Sin duda la secularización, como tradicionalmente se ha entendido, nos ha alcanzado a todos. Hace mucho tiempo que en Occidente, afortunadamente, las instituciones y la religión están separadas. La práctica religiosa se ha reducido de forma considerable. También la pertenencia a una religión institucional se ha convertido en una opción entre muchas otras. La secularización en su comprensión tradicional no nos distingue. Todos, queramos o no, estamos secularizados. Lo que no significa que todos seamos ateos. Al contrario. Como todos estamos secularizados en el sentido tradicional de la palabra, todos hemos vuelto a un estado pagano. Lo mistérico y el anhelo de expiación aparece por todas partes. Hemos vuelto a la segunda mitad del siglo II de nuestra era: vivimos, como entonces, una gran incertidumbre y un “alto consumo de religiones nuevas”, en aquel momento asiáticas. Lo explica con precisión Lipovetsky: el individuo de este comienzo de siglo, “narcisista, es propenso a la angustia y a la ansiedad; formado en un universo científico y sin embargo permeable, aunque sea solo epidérmicamente, a todos los gadgets del sentido: el esoterismo, la parapsicología, los médiums y los gurúes”.

En la sociedad supuestamente secularizada, en realidad ya postsecular –no solo por el islam– religiosos y laicos se agarran a los gadgets, a los aparatitos, a los artefactos que parecen bien diseñados para los momentos en los que la necesidad de sentido se hace perentoria. Sucede en las religiones institucionalizadas y en las creadas por uno mismo. Pueden ser actos de devoción más o menos clásicos o un momento de comunión con la Madre Tierra.

Si estamos ya todos secularizados, si hemos aceptado la transcripción de los dogmas cristianos en ética, si todos somos paganos, ¿qué sentido tiene retomar la diferencia de la que hablaba Del Noce?

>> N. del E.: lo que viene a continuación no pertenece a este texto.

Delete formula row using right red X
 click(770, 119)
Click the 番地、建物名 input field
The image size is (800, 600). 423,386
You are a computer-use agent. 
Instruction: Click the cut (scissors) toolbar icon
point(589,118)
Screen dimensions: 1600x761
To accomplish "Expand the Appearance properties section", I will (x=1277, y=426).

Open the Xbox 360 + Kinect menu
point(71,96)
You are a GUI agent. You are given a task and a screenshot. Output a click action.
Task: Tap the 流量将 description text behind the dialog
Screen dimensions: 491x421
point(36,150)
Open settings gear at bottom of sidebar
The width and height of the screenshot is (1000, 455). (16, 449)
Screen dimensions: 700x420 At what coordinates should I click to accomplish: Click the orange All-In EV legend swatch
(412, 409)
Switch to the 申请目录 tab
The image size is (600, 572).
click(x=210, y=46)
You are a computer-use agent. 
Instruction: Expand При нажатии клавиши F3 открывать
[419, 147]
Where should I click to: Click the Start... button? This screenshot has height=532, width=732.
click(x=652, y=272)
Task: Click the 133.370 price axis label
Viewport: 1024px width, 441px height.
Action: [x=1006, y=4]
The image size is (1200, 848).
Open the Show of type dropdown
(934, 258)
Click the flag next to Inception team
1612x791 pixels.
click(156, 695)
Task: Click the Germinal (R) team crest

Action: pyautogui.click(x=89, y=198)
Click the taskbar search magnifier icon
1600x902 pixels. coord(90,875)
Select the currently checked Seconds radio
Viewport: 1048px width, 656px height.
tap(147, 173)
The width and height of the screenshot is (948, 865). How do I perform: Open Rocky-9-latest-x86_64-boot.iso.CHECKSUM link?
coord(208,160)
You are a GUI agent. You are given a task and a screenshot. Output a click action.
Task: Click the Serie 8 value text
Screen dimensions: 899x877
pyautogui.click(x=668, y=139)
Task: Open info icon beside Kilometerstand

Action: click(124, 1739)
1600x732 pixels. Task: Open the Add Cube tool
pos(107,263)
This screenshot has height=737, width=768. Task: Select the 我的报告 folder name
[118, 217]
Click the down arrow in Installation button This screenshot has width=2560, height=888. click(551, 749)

Hay una última secularización y una última religiosidad que no depende de cuántas veces se menciona a Dios. Estamos en un tiempo en el que nos llueven dioses por todos lados. La frontera está entre los que consideran, como Marco Aurelio, que las cosas y las obras de los hombres son “humo y nada”, “un pájaro que voló, que desaparece antes de que podamos echarle mano” y los que le reconocen algún sustento. La secularización de la que hablamos no es la de los que no van a misa o a la mezquita. Es el “desprestigio de la realidad de lo real, de la dura piedra del dato y de la densa carne del hecho, de la consistencia de toda la materia que se puede llegar a conocer”, a la que se une “la devastadora potencia que llega al alcanzar la realidad de lo irreal” (González Sainz).

La frontera ahora está marcada por los que se dicen “late corazón…no todo se lo ha tragado la tierra” (Machado) y los que ya se han conformado con ser “entre dos oscuridades, un relámpago” (Aleixandre). La diferencia está entre quien reconoce que se nos ha secado el alma, “pero no del todo, no hasta la aniquilación, sedienta sigue adelante” (L. Glück) o quien ya solo desea ser “el perro de un perro para que le saque a pasear” (R. Bandini). Estamos en un año nuevo.